The study suggests that there were 50 to 100 planetary embryos in the solar system after the end of the planetary formation era. These planetary embryos have undergone considerable changes since their formation. Collisions between them continue. Without collision aggregation between stars, huge planetary individuals cannot be formed.
“Dragon Palace” hides clues to solve the problem
The Dragon Palace is a C-type near-Earth asteroid with a distance of 0.96 and 1.42 times the average distance between the sun and the sun, respectively. “Ostrich II” through near-infrared spectroscopy observationconfirmed that most of the spectrum of “Dragon Palace” has no characteristics, and CM type of carbon globular meteorite is very close.
CM type of carbon globulus meteorite, containing a high percentage of water and organic compounds. The presence of volatile, organic compounds and water indicates that they were formed without experiencing a certain degree of heating. As a result, most of its mineral composition remains primitive in physicochemical states, recording the evolution of early solar nebulae, as well as the evolution of their parent stars.
In April last year, The Osprey II fired a 2 kg copper shell at the Dragon Palace, hitting the surface of the Dragon Palace, blowing up gravel and rocks, and even moving a 5-meter-wide boulder, forming an artificial impact crater with an outer edge larger than 10 meters in diameter and 2 to 3 meters deep.
Looking at the formation of the new crater, the researchers found that the surface of the Dragon Palace was not very strong, it was more like a pile of gravel with many gaps than a solid rock. The main purpose of the experiment, which targeted the Dragon Palace, was to collect raw samples containing material below the asteroid’s surface after impact.
Infrared imaging leads to new discoveries
Infrared imaging analysis of “Dragon Palace” is similar to spectral analysis of prospecting. Through the observation of near-infrared spectrometer, the continuous spectrum of small celestial minerals and rock surfacecans can be obtained, and the particle size, porosity, boulder abundance and roughness of the surface matter can be understood.
The thermal infrared imager on board the Osprey 2 took a global thermal image around the Dragon Palace. Analysis of infrared images shows that the surface rock body of the “Dragon Palace” has a similar temperature to the substance that surrounds it, and its thermal inertia is low. The researchers believe this low heat inertia suggests that the “Dragon Palace” surface rock mass is more porous than a typical carbon-grained meteorite, indicating that it is covered with porous gravel material with a diameter of more than 10 cm. Close infrared detection also confirmed the presence of these porous gravels.
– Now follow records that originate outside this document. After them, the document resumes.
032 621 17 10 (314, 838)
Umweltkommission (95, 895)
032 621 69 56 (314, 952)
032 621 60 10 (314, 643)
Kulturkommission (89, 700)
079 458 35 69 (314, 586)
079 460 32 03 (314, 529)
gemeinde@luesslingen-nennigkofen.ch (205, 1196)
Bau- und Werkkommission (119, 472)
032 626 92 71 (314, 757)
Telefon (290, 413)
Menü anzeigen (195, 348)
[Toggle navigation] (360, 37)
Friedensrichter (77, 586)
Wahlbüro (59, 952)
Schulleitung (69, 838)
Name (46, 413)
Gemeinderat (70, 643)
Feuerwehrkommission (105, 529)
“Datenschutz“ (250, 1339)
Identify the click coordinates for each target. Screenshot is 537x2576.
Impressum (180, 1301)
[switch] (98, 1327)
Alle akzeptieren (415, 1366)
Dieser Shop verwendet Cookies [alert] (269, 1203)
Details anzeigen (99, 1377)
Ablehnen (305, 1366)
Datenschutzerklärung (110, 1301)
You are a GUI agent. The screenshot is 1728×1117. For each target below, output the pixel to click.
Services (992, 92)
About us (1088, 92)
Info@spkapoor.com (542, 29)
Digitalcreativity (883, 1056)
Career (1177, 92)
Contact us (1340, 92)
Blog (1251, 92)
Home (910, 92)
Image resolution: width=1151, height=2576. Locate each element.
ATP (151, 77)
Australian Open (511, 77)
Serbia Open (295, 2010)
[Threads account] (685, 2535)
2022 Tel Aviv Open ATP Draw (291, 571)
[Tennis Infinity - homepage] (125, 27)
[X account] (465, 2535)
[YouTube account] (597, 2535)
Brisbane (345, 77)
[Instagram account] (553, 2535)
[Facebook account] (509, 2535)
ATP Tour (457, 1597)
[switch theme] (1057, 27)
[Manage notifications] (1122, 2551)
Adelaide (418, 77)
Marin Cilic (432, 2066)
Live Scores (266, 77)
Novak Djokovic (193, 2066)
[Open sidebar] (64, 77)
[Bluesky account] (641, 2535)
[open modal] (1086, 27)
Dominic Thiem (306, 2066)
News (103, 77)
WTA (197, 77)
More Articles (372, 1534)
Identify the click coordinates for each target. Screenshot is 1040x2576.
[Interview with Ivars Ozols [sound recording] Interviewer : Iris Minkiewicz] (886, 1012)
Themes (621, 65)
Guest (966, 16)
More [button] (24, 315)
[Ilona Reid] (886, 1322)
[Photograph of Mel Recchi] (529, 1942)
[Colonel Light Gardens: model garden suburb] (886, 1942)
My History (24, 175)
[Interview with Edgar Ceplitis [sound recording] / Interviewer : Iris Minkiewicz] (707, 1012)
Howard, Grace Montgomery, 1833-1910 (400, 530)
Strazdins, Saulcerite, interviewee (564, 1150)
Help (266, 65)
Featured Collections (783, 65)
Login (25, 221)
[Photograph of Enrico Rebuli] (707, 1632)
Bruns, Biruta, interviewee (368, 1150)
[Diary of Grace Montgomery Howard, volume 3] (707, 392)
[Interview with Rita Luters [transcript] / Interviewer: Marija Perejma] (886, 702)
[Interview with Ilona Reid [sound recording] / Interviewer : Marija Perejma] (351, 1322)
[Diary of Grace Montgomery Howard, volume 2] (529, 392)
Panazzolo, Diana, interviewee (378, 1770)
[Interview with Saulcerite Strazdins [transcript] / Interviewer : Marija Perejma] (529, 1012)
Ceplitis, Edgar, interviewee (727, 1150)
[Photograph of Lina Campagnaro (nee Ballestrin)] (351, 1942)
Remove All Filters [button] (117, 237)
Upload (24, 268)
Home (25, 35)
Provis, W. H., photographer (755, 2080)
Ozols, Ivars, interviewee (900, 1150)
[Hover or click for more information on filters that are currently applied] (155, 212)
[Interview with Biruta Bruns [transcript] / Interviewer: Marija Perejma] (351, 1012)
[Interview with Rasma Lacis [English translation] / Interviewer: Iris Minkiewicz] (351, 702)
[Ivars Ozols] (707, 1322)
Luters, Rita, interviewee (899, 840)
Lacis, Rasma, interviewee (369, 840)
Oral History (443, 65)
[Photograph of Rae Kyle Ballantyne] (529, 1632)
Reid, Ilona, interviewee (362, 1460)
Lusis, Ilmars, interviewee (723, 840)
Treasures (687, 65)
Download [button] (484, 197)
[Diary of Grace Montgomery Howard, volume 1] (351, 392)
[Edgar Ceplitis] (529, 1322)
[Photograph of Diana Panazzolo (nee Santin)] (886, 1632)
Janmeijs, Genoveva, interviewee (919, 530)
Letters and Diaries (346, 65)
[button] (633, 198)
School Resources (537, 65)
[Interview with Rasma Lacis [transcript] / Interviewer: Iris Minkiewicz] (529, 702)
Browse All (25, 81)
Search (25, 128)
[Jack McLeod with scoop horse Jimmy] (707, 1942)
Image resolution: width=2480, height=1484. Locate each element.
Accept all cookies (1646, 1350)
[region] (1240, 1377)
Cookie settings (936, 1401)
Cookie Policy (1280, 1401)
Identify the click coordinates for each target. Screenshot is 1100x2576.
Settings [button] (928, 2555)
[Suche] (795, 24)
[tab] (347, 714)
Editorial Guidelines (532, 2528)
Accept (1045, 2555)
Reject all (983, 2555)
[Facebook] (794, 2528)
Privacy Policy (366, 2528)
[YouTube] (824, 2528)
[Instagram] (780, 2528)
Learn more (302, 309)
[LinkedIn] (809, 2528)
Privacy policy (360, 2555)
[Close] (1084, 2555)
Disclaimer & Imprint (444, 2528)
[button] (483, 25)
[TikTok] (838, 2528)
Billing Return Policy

At the same time, the remote sensing thermal imaging observations of the Dragon Palace also show its possible formation history, that is, it is a pile of gravel formed by the impact fragments of the parent object, its micropore is about 30% to 50%, and experienced a low degree of solidification. Some dense boulders that exist on the surface may originate in the innermost solid area or may be exosome.
In Ping Jinsong’s view, the fragile porous structure of the C-type asteroid represented by the Dragon Palace may be similar to the primitive star, and the inner ice may sublimate during the evolution, resulting in a porous and unstable structure. The surface of the “Dragon Palace” is an uneven layer of sand, but also probably because in the course of operation encountered a large number of impact, resulting in the impact of ice melting, and thus lost moisture.
It is planned that Osprey II will fly through The Earth by the end of 2020 and send the rock samples it has collected to the Woomera Desert in southern Australia. Scientists are looking forward to this precious gift that it is about to bring back.